“Un lugar soleado para gente sombría” de Mariana Enríquez / Por Francisco Rapalo

“…los fantasmas aparecen con los mismos disfraces de la última vez…”


La nueva colección de Mariana Enríquez (Un lugar soleado para gente sombría, 2024, Ed. Anagrama) nos trae relatos más largos que sus anteriores libros, aunque menos experimentales.

En los doce relatos que componen la obra, Enríquez siguió la línea que venía trazando con Las cosas que perdimos en el fuego y Los peligros de fumar en la cama. Tal vez se pueda plantear como una especie de trilogía, si uno es generoso con la autora. De lo contrario, nos encontramos con el descontento, la falta de descubrimiento dentro de su escritura. Los que la leen cada tanto es posible que lleguen a decepcionarse, como volver a la casa embrujada de feria y darte cuenta que los fantasmas aparecen con los mismos disfraces de la última vez.

Así y todo, al retomar ciertos tropos y recorrer sendos pasadizos de su universo, esta estrategia puede favorecer al libro a la hora de las ventas. Los fans de Mariana (muchos, muchísimos) van a disfrutar como locos de esta colección, que propone más y más horror a chorros.

Hay varios cuentos de Un lugar soleado para gente sombría que utilizan estrategias idénticas con iguales resultados para contar historias bastante similares. Los monstruos continúan siendo los discapacitados/deformados («Un artista local»), los pobres («Cementerio de heladeras», «Ojos negros»), las mujeres desesperadas o perversas («Julie», «La mujer que sufre»), etc, y la sociedad que los convirtió en esa otredad. Profundiza, pero sin encontrar nuevos caminos para hablar de lo mismo.

Entre las cualidades para rescatar, están las imágenes brutales, cotidianas y descarnadas al mismo tiempo; Mariana tiene una sensibilidad inigualable para lo macabro, como también para la creación de atmósferas opresivas, espeluznantes, raras o tétricas, según la ocasión.

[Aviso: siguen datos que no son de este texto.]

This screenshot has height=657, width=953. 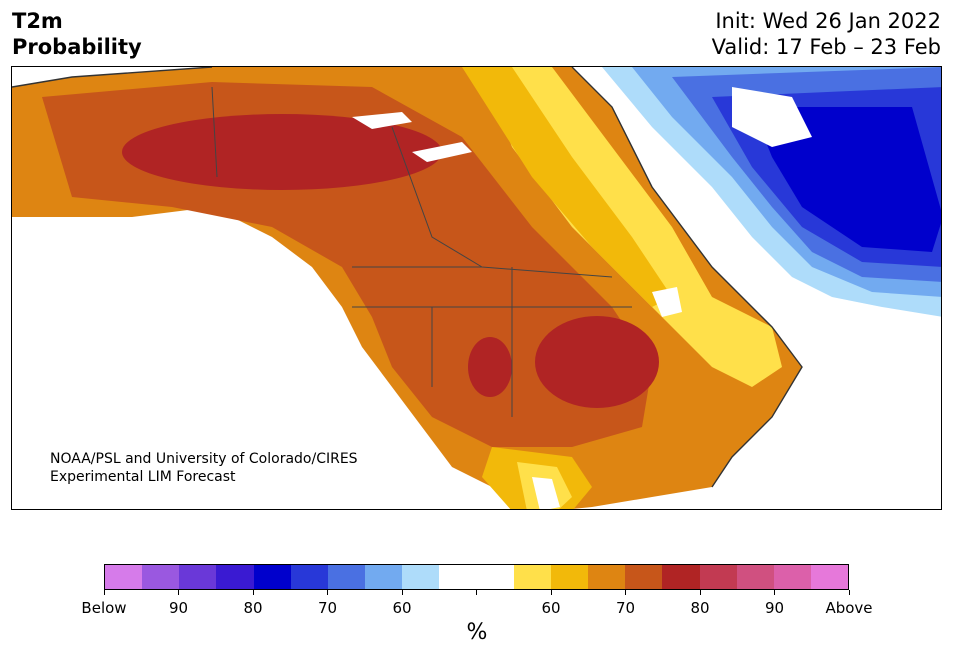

Pero mucho también se puede decir de ciertos vicios que, en algunas ocasiones, entorpecen la lectura. Enríquez insiste por hacer ver que sabe o investigó, embiste con descripciones enciclopédicas la fuente del mal de cada cuento, un hábito de periodista que preferiría editado en la ficción.

El mal funciona mejor sin nombre, el mal que presupone algo más. El mal que es símbolo pagano, metáfora violenta, sueño pegajoso y alucinación encriptada. Y a veces lo consigue, en sus mejores cuentos, los más ambiguos, como «Ojos negros» o «La desgracia en la cara». Sin embargo, repetidamente los personajes de Mariana buscan en Internet o leen en libros y copian y pegan párrafos enteros detallando las leyendas folclóricas o urbanas, el creepypasta y el mito, las vírgenes y los santos locales. Lo mismo sucede con el contexto político: en ciertos relatos nos encontraremos con digresiones interminables, como notas al pie de página (como recurso, pienso que puede funcionar mejor para un lector internacional, que requiere contexto para entender la profundidad social del terror de Enríquez). Todos los personajes son o acaban siendo expertos en la materia del espanto y lo desconocido se vuelve conocido.

También remarco un uso muy enriquezco de la adjetivación («hermosa», «viejo extraño», «buena y boluda», «niños raros») que, a gusto personal, asfixia la lectura. Encorseta hasta el desmayo, reduciendo, categorizando, englobando con facilidad pero ineficacia.

En resumen, el último libro de cuentos de Mariana es una dosis intensa, aunque poco efectiva de la más aclamada escritora de terror de Argentina.